Editorial Note: The prevalence rates of severe undernutrition in Ame, Ayod, and Kongor are among the highest ever documented (3). In comparison, rates in central and southern Somalia during 1991 and 1992 ranged from 50% to 81% and 32% to 75%, respectively (CDC, unpublished data); reported prevalences of low WFH during noncrisis periods in Africa and elsewhere generally have been less than 5% (3,5,6). In general, prevalences greater than or equal to 5% have been associated with increased mortality (3,7). Therefore, the data in this report indicate that nutritional emergencies exist in all four survey sites, including Akon, a famine-prone area in which the next harvest is not expected until August.

In general, the prevalence of undernutrition in a random sample of children aged less than 5 years can be used as an indicator of this condition in the population (3). The primary indicator of nutritional status in these assessments was WFH. Although persons of Nilotic tribes in southern Sudan are among the tallest in the world, this genetic characteristic should not substantially influence WFH (in contrast to height-for-age). In addition, WFH Z-scores less than -2 represent a degree of thinness that typically is associated only with protein energy malnutrition or severe disease. The consistency of low WFH across height strata supports the conclusion that severe undernutrition in Sudan has affected other groups in addition to very young children (i.e., aged less than 2 years); older children and adults were probably similarly affected.

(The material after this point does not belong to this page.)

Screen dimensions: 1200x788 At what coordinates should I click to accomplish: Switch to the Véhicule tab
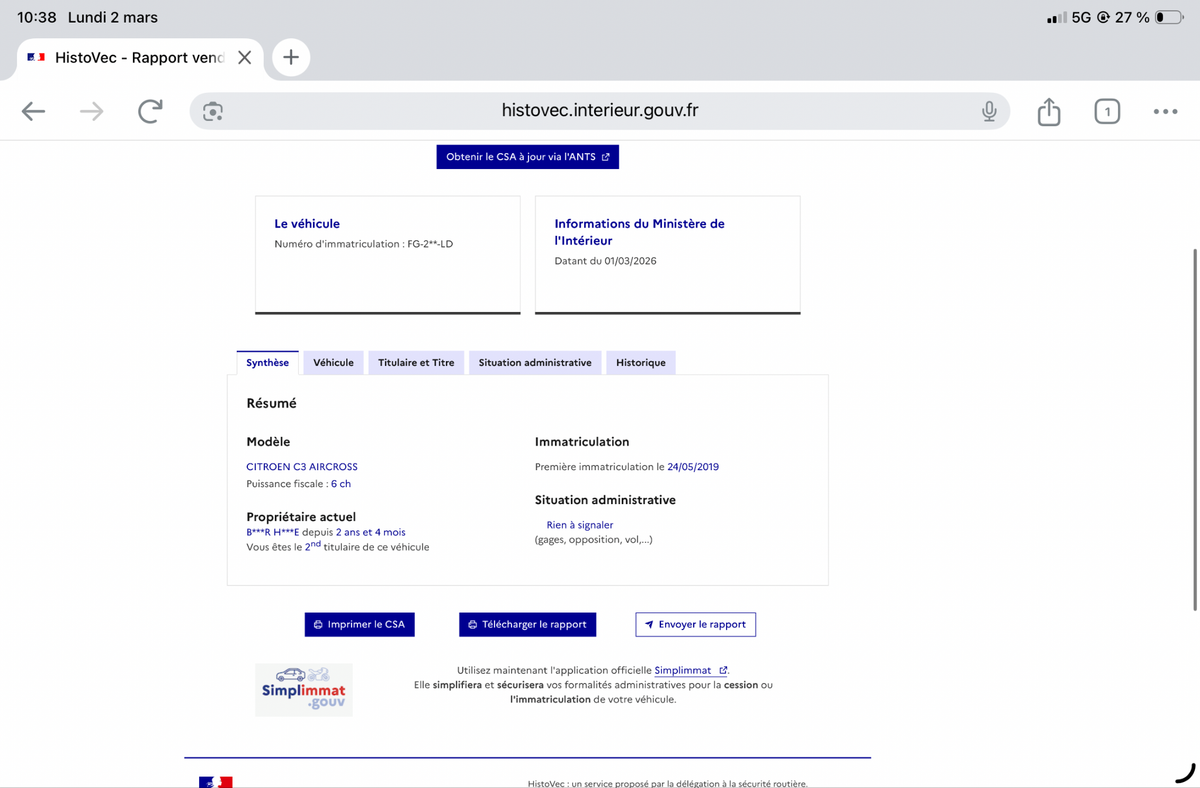pyautogui.click(x=333, y=363)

In these assessments, the high prevalences of severe undernutrition were associated with substantial excess mortality. The annual CMRs in Ame, Ayod, and Akon were markedly higher than those reported for the Horn of Africa during nonfamine times (20-24 deaths per 1000 persons) (8). In addition, the average daily CMR in Ayod during February-March 1993 was similar to that in Baidoa, Somalia, during November-December 1992 (23.4 deaths per 10,000 population) (9). The recent increase in the CMR in Ayod reflects, in part, the suspension of food airlifts during an 18-day period in February. Although no outbreaks of measles had been reported recently at any of the survey sites, the potential for such outbreaks is high because of the high prevalences of severe undernutrition and the low vaccination coverage rates.

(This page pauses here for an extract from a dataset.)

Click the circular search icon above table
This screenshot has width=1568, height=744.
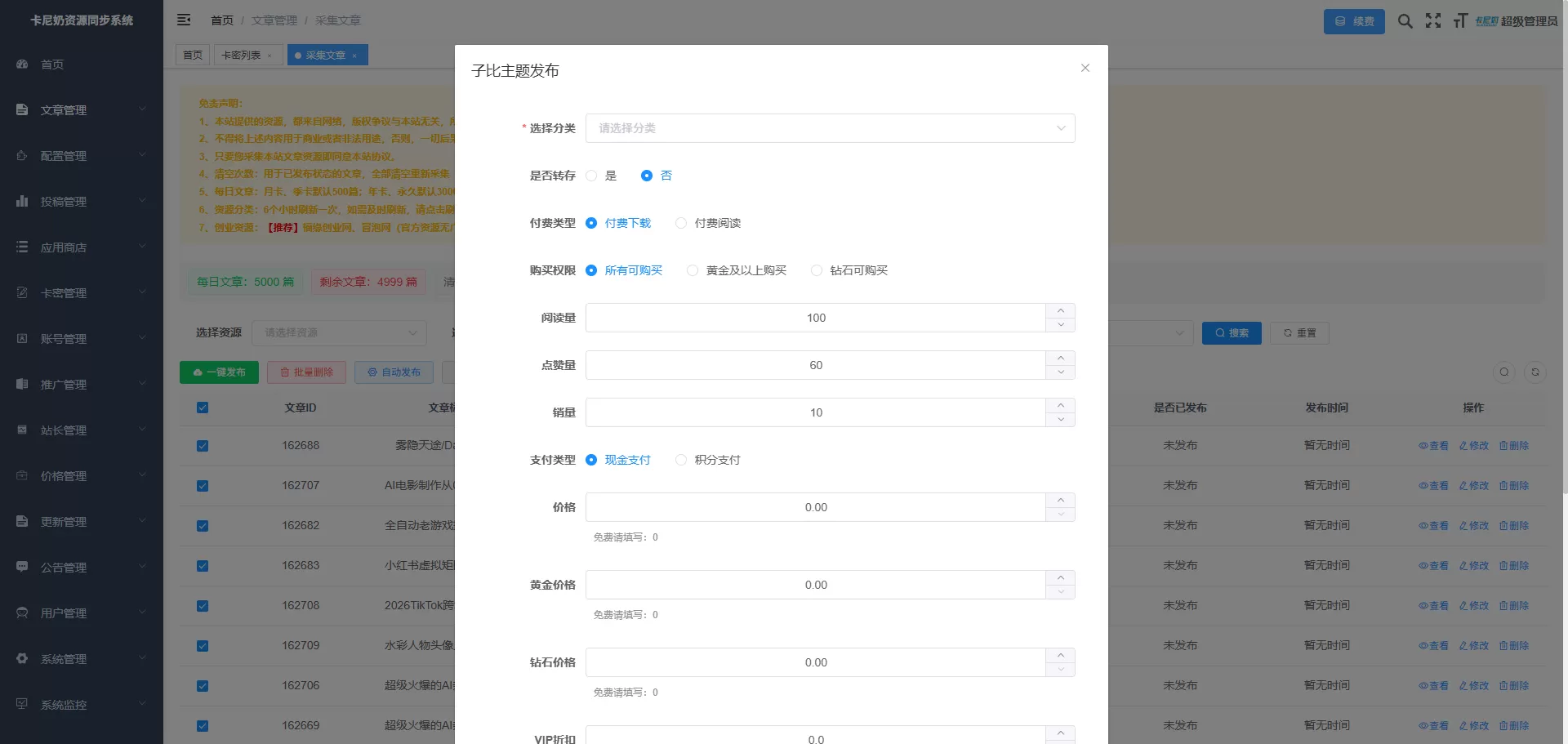[x=1504, y=372]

The recently negotiated increased access to southern Sudan provided this opportunity to assess problems of long duration. Although the generalizability of the findings in this report can be addressed only by similar assessments elsewhere in Sudan, famine of this magnitude usually is geographically widespread. The high malnutrition and mortality rates documented in these assessments underscore the association between civil strife and famine and the need for prompt action to ensure availability of sufficient and appropriate food and medical supplies.

References

  1. NCHS. NCHS growth curves for children: birth-18 years -- United States. Hyattsville, Maryland: US Department of Health, Education, and Welfare, Public Health Service, NCHS, 1977; DHEW publication no. (PHS)78-1650. (Vital and health statistics: data from the National Health Survey; series 11, no. 165).

  2. World Health Organization. Measuring change in nutritional status: guidelines for assessing the nutritional impact of supplementary feeding programmes for vulnerable groups. Geneva: World Health Organization, 1983.

  3. CDC. Famine-affected, refugee, and displaced populations: recommendations for public health issues. MMWR 1992;41(no. RR-13).

  4. de Ville de Goyet C, Seaman J, Geijer U. The management of nutritional emergencies in large populations. Geneva: World Health Organization, 1978.

  5. Serdula MK, Aphane JM, Kunene PF, et al. Acute and chronic undernutrition in Swaziland. J Trop Pediatr 1987;33:35-42.

  6. Carlson BA, Wardlaw TM. A global, regional and country assessment of child malnutrition. New York: United Nations Children's Fund, 1990; UNICEF staff working paper no. 7.

  7. Person-Karell B. The relationship between child malnutrition and crude mortality among 42 refugee populations {Thesis}. Atlanta: Emory University, 1989.

  8. United Nations Children's Fund. The state of the world's children, 1991. New York: United Nations Children's Fund, 1992.

  9. CDC. Population-based mortality assessment -- Baidoa and Afgoi, Somalia, 1992. MMWR 1992;41:913-7.